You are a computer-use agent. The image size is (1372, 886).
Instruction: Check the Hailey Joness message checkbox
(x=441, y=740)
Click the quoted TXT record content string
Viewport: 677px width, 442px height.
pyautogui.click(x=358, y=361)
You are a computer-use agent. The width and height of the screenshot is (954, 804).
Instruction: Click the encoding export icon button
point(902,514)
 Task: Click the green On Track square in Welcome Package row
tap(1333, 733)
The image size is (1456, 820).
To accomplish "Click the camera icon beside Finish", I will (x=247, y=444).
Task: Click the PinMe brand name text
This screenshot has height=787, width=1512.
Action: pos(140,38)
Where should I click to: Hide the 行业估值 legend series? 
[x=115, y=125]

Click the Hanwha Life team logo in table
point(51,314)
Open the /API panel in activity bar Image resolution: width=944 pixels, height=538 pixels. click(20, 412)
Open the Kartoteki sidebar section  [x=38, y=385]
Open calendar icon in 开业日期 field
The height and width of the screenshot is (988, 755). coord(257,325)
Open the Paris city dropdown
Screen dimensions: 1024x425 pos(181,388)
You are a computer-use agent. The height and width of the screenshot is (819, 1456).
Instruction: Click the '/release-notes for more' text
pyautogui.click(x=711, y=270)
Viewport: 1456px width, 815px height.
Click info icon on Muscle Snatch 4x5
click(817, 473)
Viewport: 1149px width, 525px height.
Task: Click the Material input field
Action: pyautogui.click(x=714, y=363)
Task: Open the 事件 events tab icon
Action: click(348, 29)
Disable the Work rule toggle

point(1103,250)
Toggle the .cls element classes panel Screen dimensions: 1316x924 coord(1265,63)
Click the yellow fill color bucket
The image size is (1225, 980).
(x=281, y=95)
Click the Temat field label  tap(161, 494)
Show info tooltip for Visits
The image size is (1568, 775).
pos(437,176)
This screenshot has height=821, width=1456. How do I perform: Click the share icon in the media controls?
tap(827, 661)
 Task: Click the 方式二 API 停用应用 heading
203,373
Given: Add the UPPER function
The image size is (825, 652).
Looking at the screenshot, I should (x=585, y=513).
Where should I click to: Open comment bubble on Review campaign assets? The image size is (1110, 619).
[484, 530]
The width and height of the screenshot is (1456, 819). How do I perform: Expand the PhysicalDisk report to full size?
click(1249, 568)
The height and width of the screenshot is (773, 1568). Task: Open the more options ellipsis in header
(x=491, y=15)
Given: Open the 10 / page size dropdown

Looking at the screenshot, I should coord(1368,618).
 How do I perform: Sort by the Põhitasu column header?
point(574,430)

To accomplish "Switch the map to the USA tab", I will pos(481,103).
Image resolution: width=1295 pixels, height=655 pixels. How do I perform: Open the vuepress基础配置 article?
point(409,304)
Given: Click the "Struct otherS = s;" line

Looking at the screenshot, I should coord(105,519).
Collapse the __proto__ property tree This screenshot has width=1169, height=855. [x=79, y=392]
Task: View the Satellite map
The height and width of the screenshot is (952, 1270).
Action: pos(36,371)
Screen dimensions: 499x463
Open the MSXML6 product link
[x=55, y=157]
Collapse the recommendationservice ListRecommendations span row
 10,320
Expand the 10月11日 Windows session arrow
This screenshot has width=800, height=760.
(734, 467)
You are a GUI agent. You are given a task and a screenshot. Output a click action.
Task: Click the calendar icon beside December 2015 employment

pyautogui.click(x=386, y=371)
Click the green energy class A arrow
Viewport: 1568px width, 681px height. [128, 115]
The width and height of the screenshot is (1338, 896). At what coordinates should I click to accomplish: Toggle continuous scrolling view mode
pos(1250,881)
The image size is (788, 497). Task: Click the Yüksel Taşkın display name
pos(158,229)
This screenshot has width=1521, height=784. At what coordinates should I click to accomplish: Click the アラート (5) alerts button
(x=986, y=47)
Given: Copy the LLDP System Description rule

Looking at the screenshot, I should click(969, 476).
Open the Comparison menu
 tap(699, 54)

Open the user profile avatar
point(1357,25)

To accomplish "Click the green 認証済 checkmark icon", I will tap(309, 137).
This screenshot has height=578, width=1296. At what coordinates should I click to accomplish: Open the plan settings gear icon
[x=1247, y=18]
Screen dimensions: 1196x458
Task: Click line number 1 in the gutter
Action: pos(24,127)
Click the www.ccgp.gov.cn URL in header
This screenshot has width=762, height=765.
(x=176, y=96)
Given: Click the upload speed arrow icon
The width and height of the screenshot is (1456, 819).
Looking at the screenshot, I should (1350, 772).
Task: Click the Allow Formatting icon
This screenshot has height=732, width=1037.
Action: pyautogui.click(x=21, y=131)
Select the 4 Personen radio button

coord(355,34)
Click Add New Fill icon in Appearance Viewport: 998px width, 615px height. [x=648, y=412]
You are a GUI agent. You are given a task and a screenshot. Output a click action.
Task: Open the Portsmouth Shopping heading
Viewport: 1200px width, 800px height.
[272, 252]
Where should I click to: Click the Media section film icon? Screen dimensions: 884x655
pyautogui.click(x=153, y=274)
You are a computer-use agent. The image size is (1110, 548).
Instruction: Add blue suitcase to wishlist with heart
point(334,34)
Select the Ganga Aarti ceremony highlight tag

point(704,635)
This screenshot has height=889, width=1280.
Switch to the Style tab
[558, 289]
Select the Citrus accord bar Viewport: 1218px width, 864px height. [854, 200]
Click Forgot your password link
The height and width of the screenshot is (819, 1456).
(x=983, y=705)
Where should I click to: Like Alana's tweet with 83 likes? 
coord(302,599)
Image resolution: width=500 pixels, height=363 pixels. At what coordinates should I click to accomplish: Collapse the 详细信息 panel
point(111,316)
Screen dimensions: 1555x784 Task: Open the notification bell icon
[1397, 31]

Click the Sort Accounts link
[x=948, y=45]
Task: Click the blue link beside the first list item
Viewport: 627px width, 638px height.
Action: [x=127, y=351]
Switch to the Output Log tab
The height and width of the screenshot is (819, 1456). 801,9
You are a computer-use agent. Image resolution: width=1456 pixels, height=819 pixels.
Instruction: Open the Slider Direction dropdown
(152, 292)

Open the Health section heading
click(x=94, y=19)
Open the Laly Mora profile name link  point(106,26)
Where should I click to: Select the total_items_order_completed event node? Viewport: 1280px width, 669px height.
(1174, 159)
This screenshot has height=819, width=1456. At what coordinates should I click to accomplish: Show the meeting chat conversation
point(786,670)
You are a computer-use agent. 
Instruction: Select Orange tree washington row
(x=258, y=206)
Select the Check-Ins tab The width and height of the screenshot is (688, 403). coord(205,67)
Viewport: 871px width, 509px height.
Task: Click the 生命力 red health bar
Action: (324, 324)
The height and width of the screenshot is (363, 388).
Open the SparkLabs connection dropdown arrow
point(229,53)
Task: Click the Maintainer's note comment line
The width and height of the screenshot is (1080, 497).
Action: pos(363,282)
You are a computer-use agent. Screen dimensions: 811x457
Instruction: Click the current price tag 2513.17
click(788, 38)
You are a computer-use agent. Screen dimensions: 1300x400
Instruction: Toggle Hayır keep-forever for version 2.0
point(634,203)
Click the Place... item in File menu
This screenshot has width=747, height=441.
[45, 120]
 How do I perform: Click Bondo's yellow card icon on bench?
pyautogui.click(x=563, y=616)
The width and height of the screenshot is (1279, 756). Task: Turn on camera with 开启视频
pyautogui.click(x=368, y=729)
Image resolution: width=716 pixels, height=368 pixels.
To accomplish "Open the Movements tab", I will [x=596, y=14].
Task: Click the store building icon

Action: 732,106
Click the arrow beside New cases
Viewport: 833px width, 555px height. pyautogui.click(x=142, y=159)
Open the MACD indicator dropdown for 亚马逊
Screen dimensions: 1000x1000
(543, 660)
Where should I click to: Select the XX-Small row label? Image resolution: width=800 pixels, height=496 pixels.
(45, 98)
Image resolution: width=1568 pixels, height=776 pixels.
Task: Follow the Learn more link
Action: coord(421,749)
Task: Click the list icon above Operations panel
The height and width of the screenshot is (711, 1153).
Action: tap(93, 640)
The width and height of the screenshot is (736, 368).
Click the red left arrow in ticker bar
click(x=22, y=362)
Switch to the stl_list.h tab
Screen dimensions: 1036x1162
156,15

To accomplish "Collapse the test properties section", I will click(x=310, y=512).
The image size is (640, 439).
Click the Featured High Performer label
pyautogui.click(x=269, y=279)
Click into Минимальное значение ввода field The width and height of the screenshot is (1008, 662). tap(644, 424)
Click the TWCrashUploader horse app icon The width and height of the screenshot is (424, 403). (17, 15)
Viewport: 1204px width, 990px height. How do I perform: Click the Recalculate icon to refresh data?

────

Reproduce the listing above word for word, everything from its first line down to and including the line containing "Toggle the .cls".

- [Response]:
You are a computer-use agent. The image size is (1372, 886).
Instruction: Check the Hailey Joness message checkbox
(x=441, y=740)
Click the quoted TXT record content string
Viewport: 677px width, 442px height.
pyautogui.click(x=358, y=361)
You are a computer-use agent. The width and height of the screenshot is (954, 804).
Instruction: Click the encoding export icon button
point(902,514)
 Task: Click the green On Track square in Welcome Package row
tap(1333, 733)
The image size is (1456, 820).
To accomplish "Click the camera icon beside Finish", I will (x=247, y=444).
Task: Click the PinMe brand name text
This screenshot has height=787, width=1512.
Action: pos(140,38)
Where should I click to: Hide the 行业估值 legend series? 
[x=115, y=125]

Click the Hanwha Life team logo in table
point(51,314)
Open the /API panel in activity bar Image resolution: width=944 pixels, height=538 pixels. click(20, 412)
Open the Kartoteki sidebar section  [x=38, y=385]
Open calendar icon in 开业日期 field
The height and width of the screenshot is (988, 755). coord(257,325)
Open the Paris city dropdown
Screen dimensions: 1024x425 pos(181,388)
You are a computer-use agent. The height and width of the screenshot is (819, 1456).
Instruction: Click the '/release-notes for more' text
pyautogui.click(x=711, y=270)
Viewport: 1456px width, 815px height.
Click info icon on Muscle Snatch 4x5
click(817, 473)
Viewport: 1149px width, 525px height.
Task: Click the Material input field
Action: pyautogui.click(x=714, y=363)
Task: Open the 事件 events tab icon
Action: click(348, 29)
Disable the Work rule toggle

point(1103,250)
Toggle the .cls element classes panel Screen dimensions: 1316x924 coord(1265,63)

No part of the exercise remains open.